Ce jeune était Lin Ming. Il s’était entraîné sans discontinuer dans les montagnes au cours de ces cinquante derniers jours. Il avait une quantité illimitée de remèdes précieux et avait utilisé vingt Pilules de Rassemblement de l’âme. Il avait dû vendre un nouveau symbole d’inscription afin de faire face à ces dépenses massives.

Il n’était toutefois pas parvenu à atteindre la troisième étape de l’Entraînement Physique, l’Entraînement des Entrailles, et ce malgré tous ces précieux traitements. Les Vertus Chaotiques des Méridiens de Combat se focalisait sur le fait d’établir une fondation solide ; ça n’était pas quelque chose qui faisait progresser rapidement.
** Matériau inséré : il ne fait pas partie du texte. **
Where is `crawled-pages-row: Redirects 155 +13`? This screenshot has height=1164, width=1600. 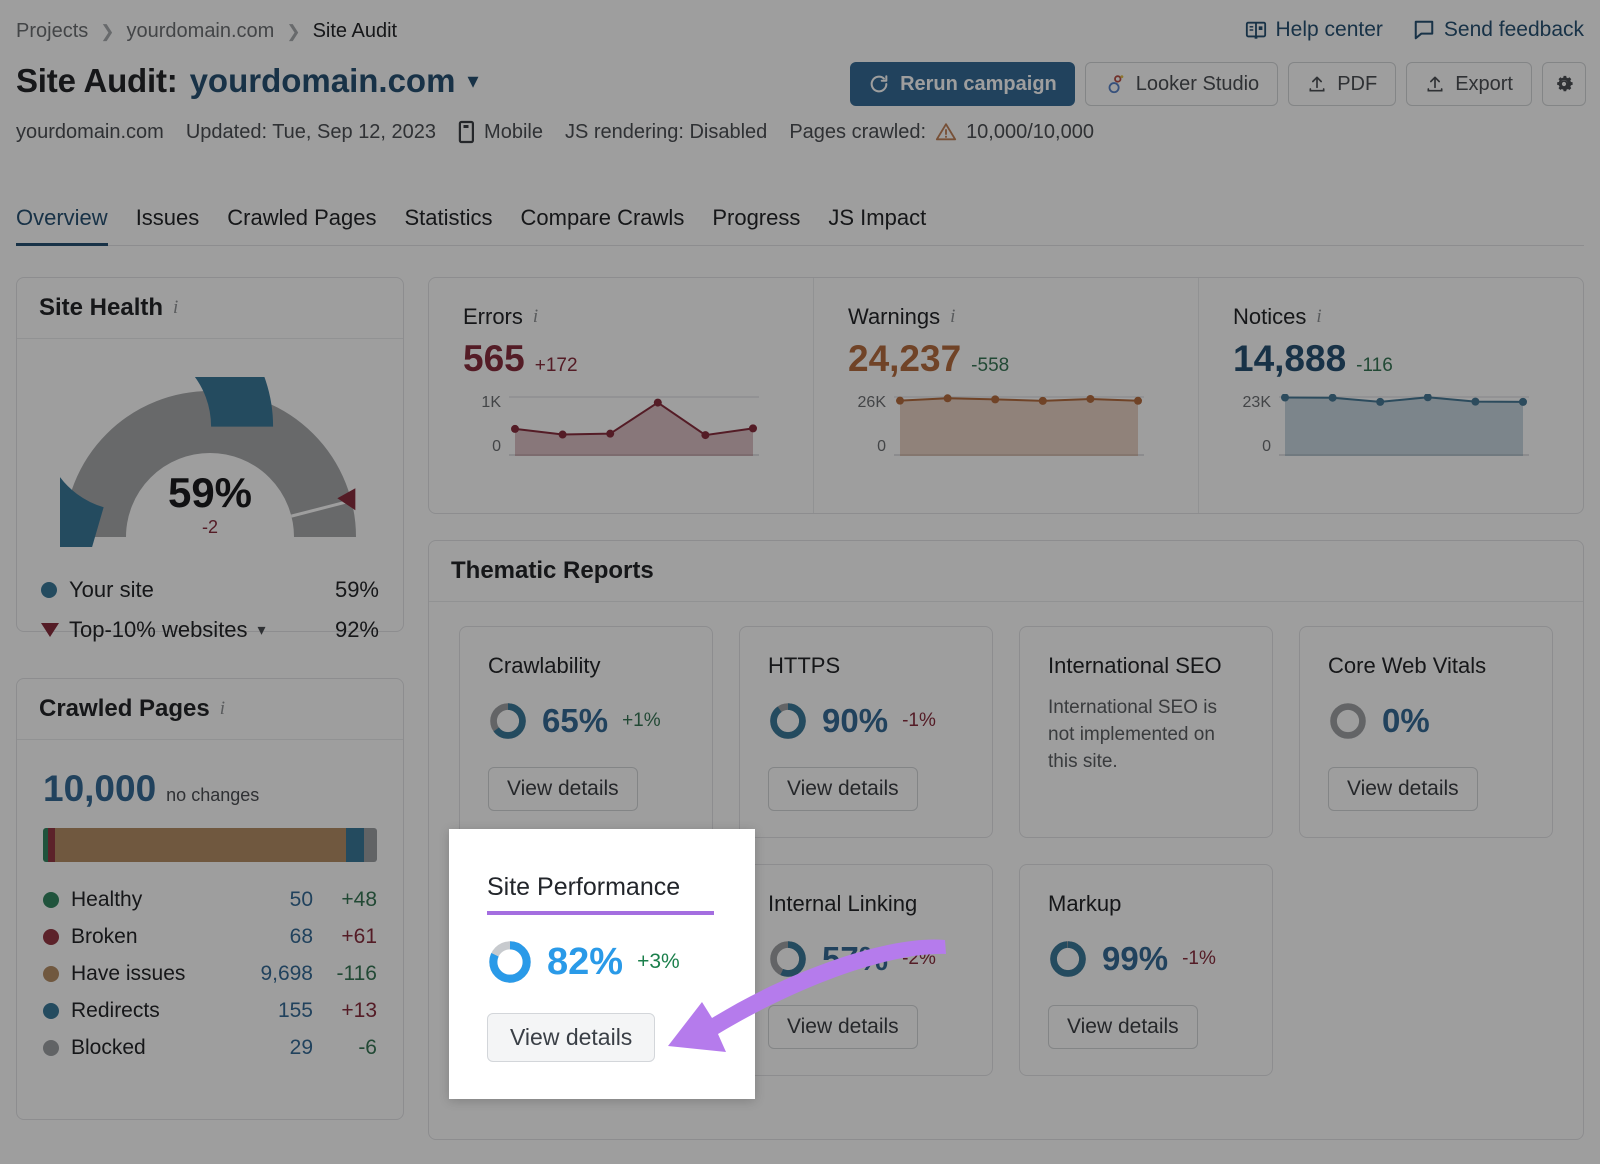 crawled-pages-row: Redirects 155 +13 is located at coordinates (210, 1011). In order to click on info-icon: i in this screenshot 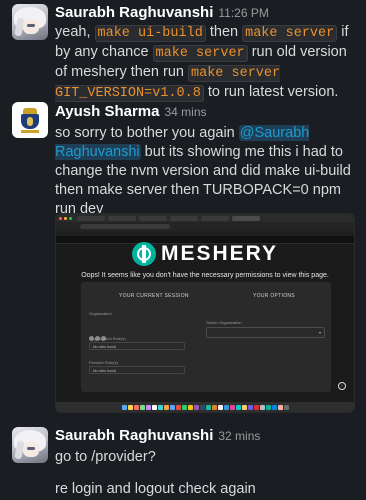, I will do `click(342, 386)`.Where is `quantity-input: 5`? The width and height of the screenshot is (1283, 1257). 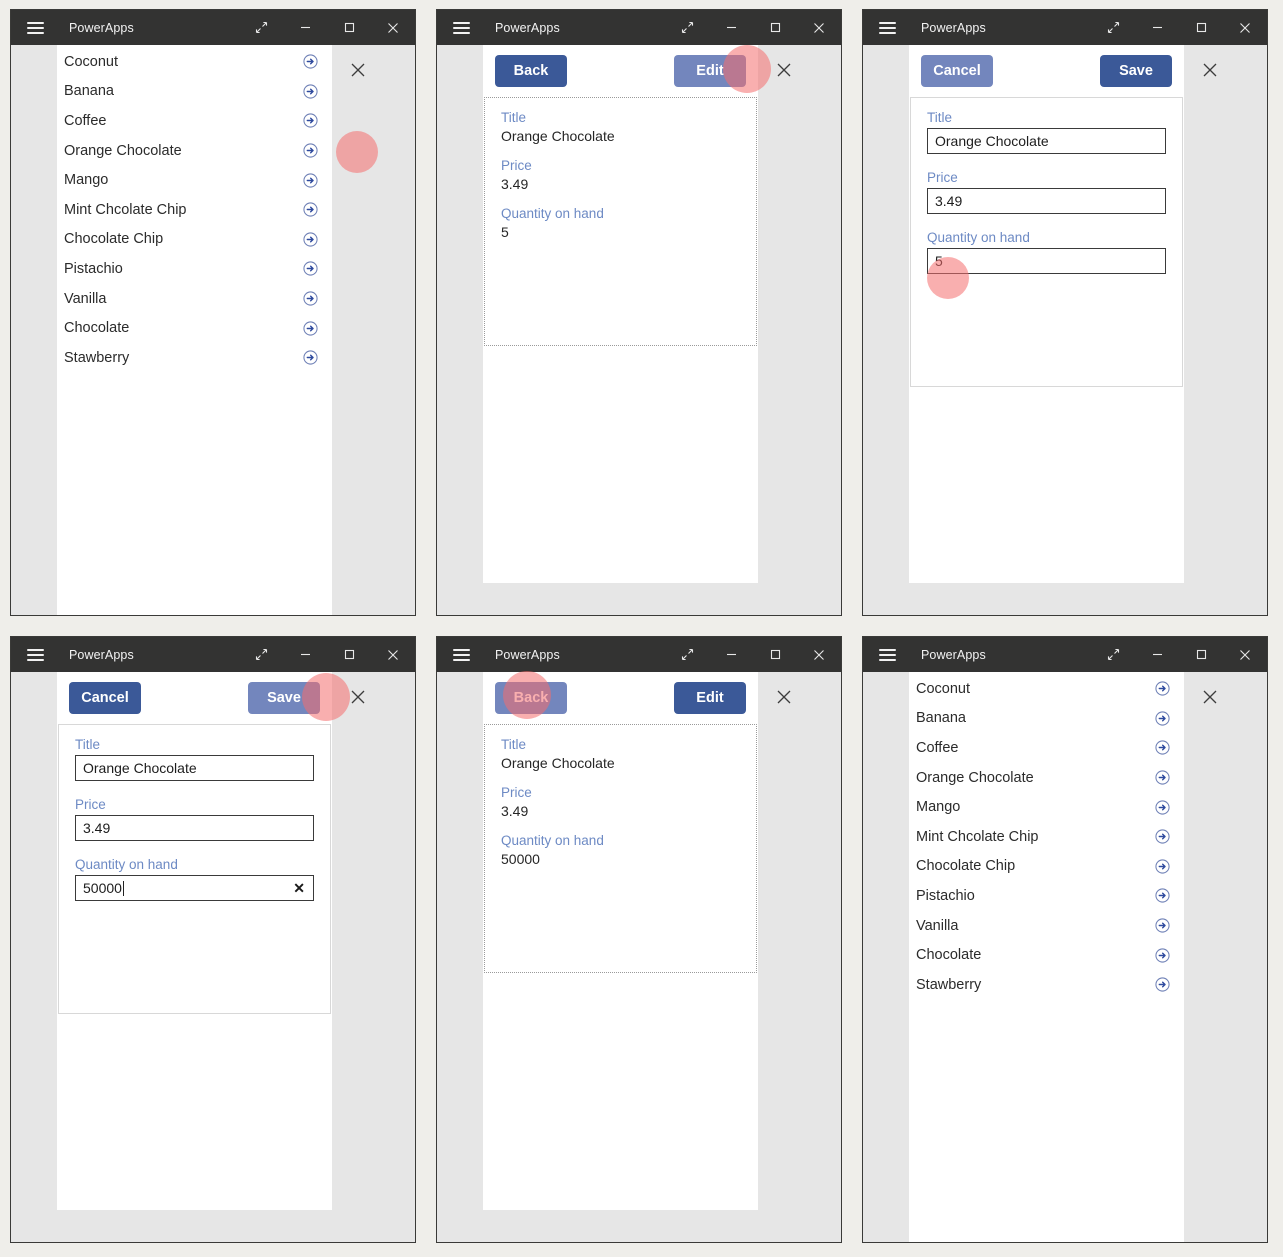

Ça fait cinquante jours. L’examen d’entrée de la Maison Martiale des Sept Véritables aura lieu demain. Je ne devrais pas avoir de problème pour réussir.

Lin Ming se dit cela en ramassant ses habits qui étaient posés sur un large rocher, il prit également le temps de se laver rapidement dans la rivière.

Les muscles de Lin Ming apparaissaient symétriques et solides sous la lumière du soleil brillant. La lumière faisait luire sa peau avec éclat, c’était plein d’une force esthétique. Il ressemblait à un guépard souple au sommet de sa puissance. Il était difficile de s’imaginer, en le voyant de dos, que c’était le physique et l’esprit d’un jeune garçon d’une quinzaine d’années.

Lin Ming se rhabilla après avoir achevé de se laver, puis il quitta la montagne. Il s’élança rapidement tel un faucon traquant un lapin, sa vitesse semblable à un éclair de lumière, et il disparut dans la forêt sans fin en quelques respirations.